Inadvertently last week, whilst driving, I listened to a book review entitled  'God is Back' which is co-authored by John Micklethwaite, editor of the Economist.  Later I returned home and listened again to the podcast just to make sure I had heard it right.  (…on the Internet go to “Five Live” and search for “God is back”)

 You may have heard of a work written by Richard Dawkins – essentially arguing that the need for people to turn to a God figure will die as people become more educated and aware of the rules which seem to run our lives and the world around us. 

 Micklethwaite’s work essentially tests this.  He spent a considerable time doing genuine research on the extent of people’s religious experiences around the world.  I am sure that his findings will come as a big surprise to many.

 Firstly he makes the point that the role of religion in the West, especially Europe, is not typical of the rest of the world.  People in England are embarrassed to talk about their faith; some will recall the famous Tony Blair-ism that “we don’t do religion”.  Micklethwaite says that the rest of the world views the idea of founding your life on a set of teachings and values in a very different light.  For example, it would be almost impossible for an American presidential candidate not to found his or her ambitions in a Christian context.

 Micklethwaite then went on to say that though in Europe, the perception is that of the church retreating in the face of Islam, that this is not true of the rest of the world, and is in fact not based on any real data at all.

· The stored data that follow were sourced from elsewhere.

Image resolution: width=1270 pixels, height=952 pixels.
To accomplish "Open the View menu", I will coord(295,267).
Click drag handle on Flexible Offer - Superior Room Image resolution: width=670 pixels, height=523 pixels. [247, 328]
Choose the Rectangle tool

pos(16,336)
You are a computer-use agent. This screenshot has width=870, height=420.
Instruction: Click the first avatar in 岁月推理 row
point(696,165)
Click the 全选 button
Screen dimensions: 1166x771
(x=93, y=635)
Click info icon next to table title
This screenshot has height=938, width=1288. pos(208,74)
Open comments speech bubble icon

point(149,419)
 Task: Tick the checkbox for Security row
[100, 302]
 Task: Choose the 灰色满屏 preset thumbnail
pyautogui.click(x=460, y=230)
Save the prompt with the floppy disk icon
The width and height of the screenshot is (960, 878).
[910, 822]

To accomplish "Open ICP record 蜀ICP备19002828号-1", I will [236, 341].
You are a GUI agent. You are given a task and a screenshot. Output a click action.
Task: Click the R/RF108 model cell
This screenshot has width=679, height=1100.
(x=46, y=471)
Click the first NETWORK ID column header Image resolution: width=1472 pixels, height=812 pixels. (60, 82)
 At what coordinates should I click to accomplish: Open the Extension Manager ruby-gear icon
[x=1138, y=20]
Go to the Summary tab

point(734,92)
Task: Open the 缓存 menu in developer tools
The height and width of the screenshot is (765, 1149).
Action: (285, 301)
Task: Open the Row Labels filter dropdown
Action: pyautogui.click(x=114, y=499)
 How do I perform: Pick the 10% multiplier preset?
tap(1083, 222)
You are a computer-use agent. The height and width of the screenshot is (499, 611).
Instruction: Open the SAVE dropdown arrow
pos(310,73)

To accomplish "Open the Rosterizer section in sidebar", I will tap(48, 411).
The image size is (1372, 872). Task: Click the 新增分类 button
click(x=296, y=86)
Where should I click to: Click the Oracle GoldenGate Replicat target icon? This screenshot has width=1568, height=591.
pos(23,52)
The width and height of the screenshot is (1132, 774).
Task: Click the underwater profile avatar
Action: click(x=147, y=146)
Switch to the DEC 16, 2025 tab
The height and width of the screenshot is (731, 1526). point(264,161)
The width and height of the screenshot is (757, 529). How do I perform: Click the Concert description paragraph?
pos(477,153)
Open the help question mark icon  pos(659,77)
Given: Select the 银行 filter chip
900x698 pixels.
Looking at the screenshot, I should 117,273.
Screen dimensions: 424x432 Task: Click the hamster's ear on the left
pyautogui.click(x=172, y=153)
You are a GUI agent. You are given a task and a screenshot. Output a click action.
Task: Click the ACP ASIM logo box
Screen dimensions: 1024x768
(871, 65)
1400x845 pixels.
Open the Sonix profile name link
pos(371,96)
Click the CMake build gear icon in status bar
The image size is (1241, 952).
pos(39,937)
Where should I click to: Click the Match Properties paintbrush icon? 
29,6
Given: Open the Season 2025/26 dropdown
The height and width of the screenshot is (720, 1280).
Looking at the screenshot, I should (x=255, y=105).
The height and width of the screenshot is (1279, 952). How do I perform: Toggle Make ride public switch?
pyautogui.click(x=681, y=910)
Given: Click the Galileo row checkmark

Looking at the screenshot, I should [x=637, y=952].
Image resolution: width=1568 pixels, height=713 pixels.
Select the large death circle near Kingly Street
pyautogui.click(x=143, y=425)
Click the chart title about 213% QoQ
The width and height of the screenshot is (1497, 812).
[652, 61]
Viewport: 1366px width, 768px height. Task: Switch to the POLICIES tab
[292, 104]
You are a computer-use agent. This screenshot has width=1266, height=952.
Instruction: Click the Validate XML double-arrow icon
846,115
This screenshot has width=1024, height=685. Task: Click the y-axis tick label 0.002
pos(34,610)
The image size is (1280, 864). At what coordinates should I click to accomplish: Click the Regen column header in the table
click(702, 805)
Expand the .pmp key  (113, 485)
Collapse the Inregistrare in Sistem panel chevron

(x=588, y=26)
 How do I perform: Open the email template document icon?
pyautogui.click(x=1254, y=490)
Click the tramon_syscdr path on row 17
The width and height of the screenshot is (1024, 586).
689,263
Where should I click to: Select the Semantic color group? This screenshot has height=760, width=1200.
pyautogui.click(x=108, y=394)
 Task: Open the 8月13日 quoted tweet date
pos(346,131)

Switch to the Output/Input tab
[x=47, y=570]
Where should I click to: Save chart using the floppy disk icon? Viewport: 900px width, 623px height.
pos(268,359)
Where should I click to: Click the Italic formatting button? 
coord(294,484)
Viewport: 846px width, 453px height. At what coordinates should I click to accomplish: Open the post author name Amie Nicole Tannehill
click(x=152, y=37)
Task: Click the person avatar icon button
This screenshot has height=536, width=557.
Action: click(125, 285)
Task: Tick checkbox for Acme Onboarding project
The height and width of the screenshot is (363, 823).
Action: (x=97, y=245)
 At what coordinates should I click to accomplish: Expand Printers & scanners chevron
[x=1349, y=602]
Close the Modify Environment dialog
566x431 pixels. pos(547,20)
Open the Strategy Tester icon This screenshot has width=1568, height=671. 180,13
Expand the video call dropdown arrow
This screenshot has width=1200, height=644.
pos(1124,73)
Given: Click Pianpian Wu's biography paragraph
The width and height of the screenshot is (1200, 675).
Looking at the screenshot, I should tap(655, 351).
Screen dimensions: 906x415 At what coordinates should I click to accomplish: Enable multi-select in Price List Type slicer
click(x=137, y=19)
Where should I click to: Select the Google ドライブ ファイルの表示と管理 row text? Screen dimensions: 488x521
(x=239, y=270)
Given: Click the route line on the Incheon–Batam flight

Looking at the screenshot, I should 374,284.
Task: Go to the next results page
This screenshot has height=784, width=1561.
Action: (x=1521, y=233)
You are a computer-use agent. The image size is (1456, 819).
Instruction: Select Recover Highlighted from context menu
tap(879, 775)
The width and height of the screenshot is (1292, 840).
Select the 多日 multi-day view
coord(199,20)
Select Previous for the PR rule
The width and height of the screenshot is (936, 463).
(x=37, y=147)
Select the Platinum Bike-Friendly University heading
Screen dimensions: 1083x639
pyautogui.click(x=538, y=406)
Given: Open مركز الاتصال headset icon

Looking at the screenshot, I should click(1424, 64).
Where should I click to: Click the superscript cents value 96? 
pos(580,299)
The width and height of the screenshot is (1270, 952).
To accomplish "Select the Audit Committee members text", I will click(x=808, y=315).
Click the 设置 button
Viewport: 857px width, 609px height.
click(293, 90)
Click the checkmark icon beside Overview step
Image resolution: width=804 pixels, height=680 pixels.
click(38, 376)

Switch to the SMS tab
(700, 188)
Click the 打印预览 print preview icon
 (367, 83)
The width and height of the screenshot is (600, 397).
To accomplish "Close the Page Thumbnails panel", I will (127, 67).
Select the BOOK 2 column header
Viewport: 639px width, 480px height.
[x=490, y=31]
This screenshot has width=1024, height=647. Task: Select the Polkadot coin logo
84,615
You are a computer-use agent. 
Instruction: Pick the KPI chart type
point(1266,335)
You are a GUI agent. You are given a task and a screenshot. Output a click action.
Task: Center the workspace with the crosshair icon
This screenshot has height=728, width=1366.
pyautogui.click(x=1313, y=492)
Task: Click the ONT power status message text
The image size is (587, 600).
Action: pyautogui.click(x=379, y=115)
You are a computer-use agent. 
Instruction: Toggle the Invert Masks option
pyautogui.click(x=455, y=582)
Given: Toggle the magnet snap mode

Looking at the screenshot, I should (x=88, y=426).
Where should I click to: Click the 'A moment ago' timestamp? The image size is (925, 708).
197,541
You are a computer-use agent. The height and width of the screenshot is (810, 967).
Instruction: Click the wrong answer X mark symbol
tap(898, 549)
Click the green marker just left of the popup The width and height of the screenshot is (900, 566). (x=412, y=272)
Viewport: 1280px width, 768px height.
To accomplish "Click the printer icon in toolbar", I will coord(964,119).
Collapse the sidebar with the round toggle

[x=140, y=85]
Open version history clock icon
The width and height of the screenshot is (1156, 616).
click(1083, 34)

 The presenter asked him why the book has a cross on the cover, he answered directly, that:

a)     In recent decades the church has grown faster than at any point in the past, in India, in Africa, in North and South America and perhaps most significantly in Russia and in China.

b)     That Christianity is growing more than any other world religion and quoted as an example that currently in China more people attend church than are members of the communist party! Within a decade, he asserted, China will become the largest Christian country in the world.

 “How is that possible?”  The answer seems to be found in the actions of a repressive regime, the more that the church was persecuted, the more it goes underground.  For example, government rules prevent gatherings of more than 25 people, but this has ensured that every time a church is set up (usually in someone’s house) it divides again almost immediately causing literally hundreds of thousands of house churches to grow and flourish.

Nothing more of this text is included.